Task to complete: Output, exactly as written, the lines below starting at the line containing "992x496 pixels." and ending at the line containing "Screen dimensions: 715x535". Drop the pictures and keep both end lines.

Raw data:
○ ○ ○ ○ ○

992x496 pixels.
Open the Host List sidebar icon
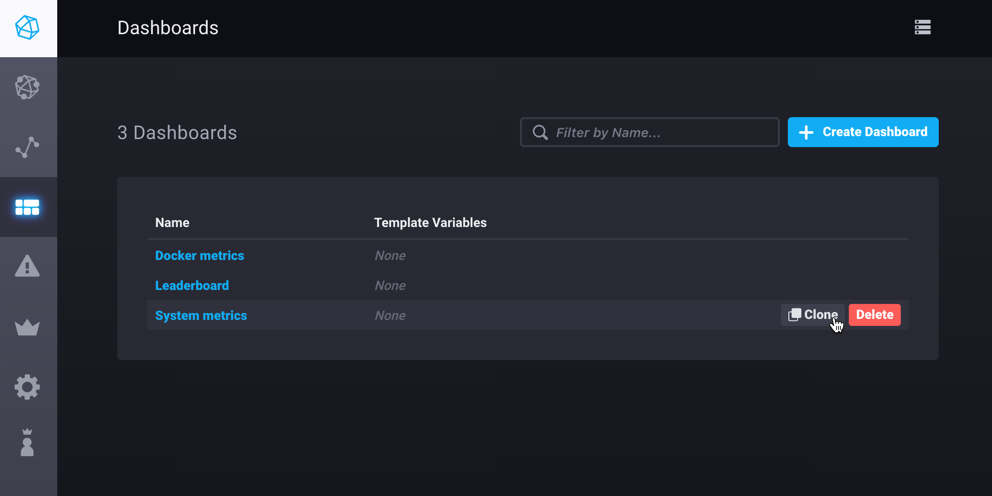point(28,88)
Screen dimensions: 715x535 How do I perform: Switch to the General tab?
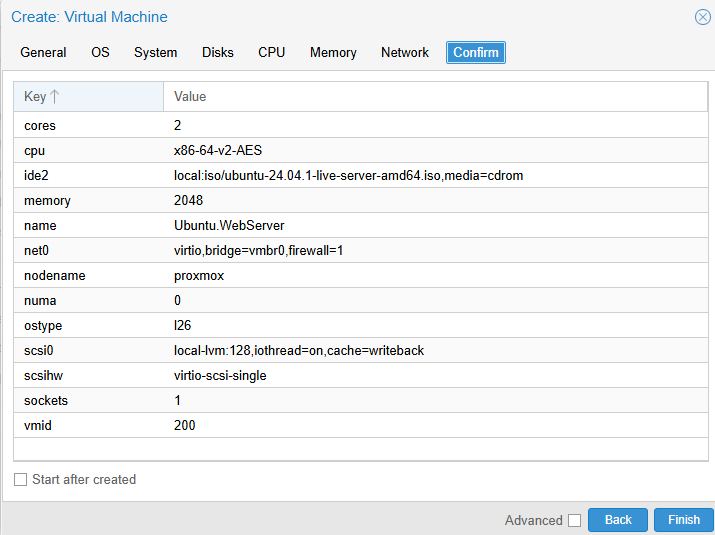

○ ○ ○ ○ ○

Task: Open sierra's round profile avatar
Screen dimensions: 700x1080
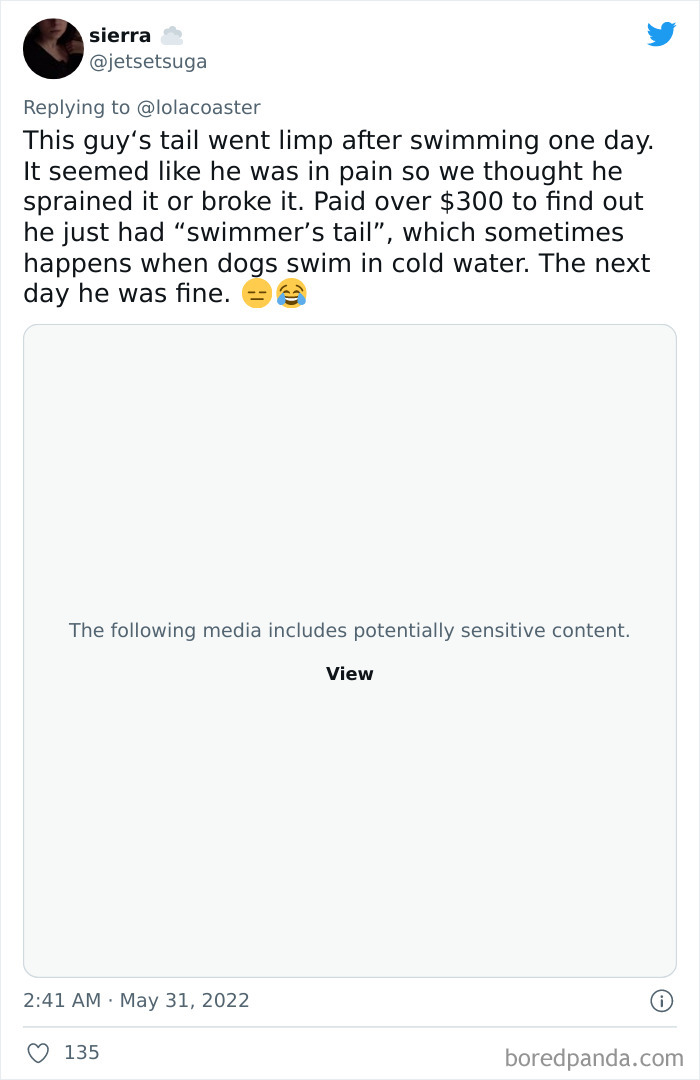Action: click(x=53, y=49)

○ ○ ○ ○ ○

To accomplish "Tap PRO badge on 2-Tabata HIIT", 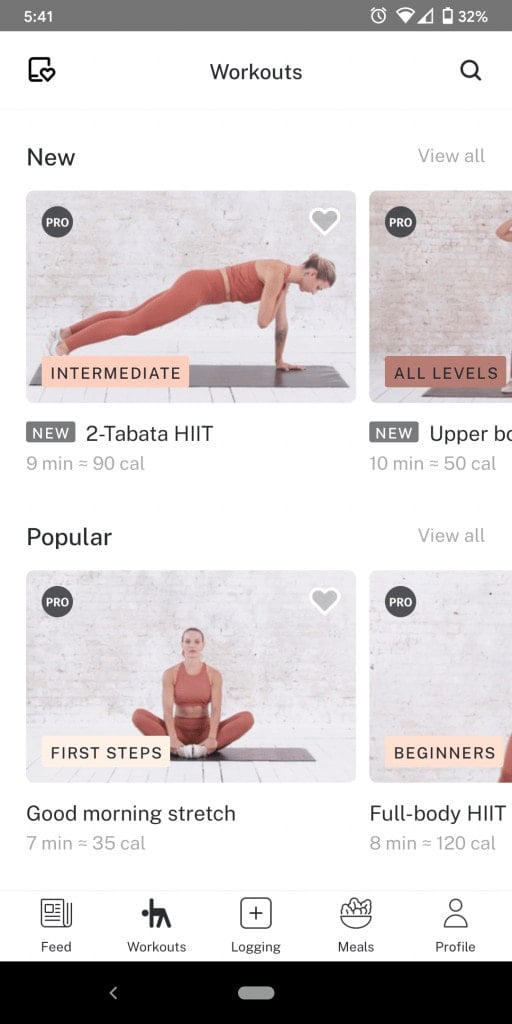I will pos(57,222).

○ ○ ○ ○ ○

Output below:
992x496 pixels.
Open the Host List sidebar icon
point(28,88)
Screen dimensions: 715x535 How do I perform: Switch to the General tab?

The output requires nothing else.